Agreed. Some of us are just looking to set up a basic storage system and are not interested in digging under the hood. If it's for "beginners" then set up a basic system. Everything else is intermediate/advanced level. Jargon and acronyms confuse the issue rather than make it clear.
16:40 you never explained how to fix it
That wont look the same for various motherboards but the solution was to change the pcie slot bifurcation from x4 x4 x4 x4 to x16 in the bios.
Your screen is blurred, makes it hard to follow what you are doing.
I am very sorry the bitrate got reset to default in OBS here. I have a pre production process that catches this now ahead of time.
The use of "Beginners" in the title is misleading. I was expecting explanations and reasons behind some of his decisions so I can figure things out on my own if my setup is different. He put 3 drives into each VDev for "better performance". What makes it a better performance? What's the cache vdev and is it necessary always?

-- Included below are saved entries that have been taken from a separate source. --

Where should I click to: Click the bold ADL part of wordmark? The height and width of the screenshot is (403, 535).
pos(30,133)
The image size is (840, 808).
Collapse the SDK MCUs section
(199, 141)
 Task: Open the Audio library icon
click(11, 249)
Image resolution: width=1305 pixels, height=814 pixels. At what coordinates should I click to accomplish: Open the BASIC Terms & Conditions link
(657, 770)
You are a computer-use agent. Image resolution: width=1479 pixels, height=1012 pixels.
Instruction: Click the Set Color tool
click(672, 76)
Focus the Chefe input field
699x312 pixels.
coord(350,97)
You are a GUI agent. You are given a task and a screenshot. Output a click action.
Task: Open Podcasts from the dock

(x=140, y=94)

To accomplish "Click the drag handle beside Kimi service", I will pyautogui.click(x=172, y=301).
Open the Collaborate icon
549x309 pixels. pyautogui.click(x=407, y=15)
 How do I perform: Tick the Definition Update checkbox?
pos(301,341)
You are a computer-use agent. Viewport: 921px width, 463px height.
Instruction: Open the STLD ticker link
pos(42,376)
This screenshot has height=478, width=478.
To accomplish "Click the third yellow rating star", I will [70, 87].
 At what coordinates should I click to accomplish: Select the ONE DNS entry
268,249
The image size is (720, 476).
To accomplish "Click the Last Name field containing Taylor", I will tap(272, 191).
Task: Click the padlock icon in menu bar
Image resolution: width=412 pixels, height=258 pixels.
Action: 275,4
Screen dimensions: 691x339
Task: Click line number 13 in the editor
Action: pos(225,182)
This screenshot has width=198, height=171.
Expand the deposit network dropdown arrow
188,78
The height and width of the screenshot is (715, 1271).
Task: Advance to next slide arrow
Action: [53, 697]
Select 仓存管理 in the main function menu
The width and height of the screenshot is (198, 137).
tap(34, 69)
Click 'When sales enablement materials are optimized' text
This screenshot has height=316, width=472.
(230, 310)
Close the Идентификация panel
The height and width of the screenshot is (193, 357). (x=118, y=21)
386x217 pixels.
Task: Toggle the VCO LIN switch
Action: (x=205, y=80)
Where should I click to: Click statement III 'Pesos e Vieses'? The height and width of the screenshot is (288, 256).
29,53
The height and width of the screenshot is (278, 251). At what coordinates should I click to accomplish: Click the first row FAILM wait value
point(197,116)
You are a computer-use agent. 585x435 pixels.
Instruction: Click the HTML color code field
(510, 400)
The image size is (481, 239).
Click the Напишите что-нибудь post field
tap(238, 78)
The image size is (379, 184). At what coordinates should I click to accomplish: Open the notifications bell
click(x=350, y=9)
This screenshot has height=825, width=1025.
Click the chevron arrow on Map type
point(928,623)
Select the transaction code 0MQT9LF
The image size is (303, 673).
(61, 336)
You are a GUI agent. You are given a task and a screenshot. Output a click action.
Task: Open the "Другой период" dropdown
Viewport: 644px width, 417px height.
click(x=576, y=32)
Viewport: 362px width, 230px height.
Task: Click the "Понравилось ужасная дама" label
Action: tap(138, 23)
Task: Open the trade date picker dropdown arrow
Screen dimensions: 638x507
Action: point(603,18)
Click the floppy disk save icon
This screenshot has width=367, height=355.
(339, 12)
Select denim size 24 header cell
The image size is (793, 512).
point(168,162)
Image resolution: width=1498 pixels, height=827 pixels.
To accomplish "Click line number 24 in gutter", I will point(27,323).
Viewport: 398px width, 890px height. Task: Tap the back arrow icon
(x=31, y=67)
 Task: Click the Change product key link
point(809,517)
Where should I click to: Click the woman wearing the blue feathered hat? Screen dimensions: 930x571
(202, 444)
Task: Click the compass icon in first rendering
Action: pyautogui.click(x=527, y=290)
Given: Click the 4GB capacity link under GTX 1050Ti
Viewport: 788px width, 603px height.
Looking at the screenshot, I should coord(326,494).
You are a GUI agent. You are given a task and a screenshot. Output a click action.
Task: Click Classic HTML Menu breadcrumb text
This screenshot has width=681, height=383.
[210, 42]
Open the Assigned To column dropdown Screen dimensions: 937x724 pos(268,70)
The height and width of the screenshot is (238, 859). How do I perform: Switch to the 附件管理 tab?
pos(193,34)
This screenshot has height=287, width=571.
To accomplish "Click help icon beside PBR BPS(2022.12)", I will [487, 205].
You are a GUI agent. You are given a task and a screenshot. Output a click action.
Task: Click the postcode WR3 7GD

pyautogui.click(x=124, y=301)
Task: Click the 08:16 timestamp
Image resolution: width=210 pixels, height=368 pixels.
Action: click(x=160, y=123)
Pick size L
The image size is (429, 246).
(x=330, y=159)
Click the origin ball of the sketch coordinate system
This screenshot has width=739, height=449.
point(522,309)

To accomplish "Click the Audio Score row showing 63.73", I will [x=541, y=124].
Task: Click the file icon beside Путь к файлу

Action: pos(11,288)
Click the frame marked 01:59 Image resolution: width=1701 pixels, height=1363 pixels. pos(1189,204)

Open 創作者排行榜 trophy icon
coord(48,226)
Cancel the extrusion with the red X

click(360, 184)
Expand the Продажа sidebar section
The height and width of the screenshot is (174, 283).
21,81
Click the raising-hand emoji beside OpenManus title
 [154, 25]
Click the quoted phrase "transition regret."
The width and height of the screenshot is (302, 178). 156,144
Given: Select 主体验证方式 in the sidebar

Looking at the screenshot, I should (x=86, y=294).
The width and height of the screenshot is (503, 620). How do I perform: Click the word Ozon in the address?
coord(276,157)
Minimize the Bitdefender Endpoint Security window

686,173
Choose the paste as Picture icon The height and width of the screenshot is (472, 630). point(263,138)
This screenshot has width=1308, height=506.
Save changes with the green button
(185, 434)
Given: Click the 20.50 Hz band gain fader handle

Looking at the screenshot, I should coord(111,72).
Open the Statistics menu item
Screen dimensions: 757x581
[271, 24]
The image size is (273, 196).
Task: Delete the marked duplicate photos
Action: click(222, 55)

On the other hand, he's covering topics that no other channel seems to be doing so that's good.
Nothing could be seen on your TrueNas screen, because your display resolution is unfit for UA-cam videos.
Kindly make your display resolution
BSD > Linux........ wins again.
As a heavily biased FreeBSD user, I have to agree. ^ ^
Just noting for anyone who might see this in the future, the bug has been confirmed on Freebsd as well as Linux, it's just pretty rare to actually invoke the steps that cause bug which is why it took so long to find.
Too much tech-babble for a "guide for beginners". Keep it simple! 👎👎👎
Thanks for the viewpoint. Ill factor that in!
beginner my arse
While not exactly a comment I love I do hear you and I guess you are after more concepts and "the why" behind doing things a certain way?
@@DigitalSpaceport If you're going to make it for beginners, then before you start recording a session do two things: (1) Ask yourself what a beginner needs to know to get up and running - not necessarily the most optimized set up, but a basic accessible storage solution. (2) Create a script to accomplish that and stick to it - don't go off on tangents or rip through menus that are hard to see and follow. The "beginner's" video for a basic setup shouldn't have to last more than 10 minutes.
You can always add intermediate and advanced level videos later. Throw in one or two which just explain the most appropriate options/variations for home setups.
I understand your criticism and while I do not agree with it in full, there are some parts I do. I would also say not everyone should be setting up a local Truenas instance to self host precious memories, a point I need to elaborate more in the followup work at the intro as well. The danger of catastrophic data loss is very high and unrecoverable from in some instances which is why several of the tangents happened. The jargon is important. That would be better to outline up front along with alternatives to truenas that are easier. I can say there is 0 chance you can present all of this in an even close to safe manner in 10 mins so dont expect that from me, it wont happen. Having a clearer pathway for the presentation however will.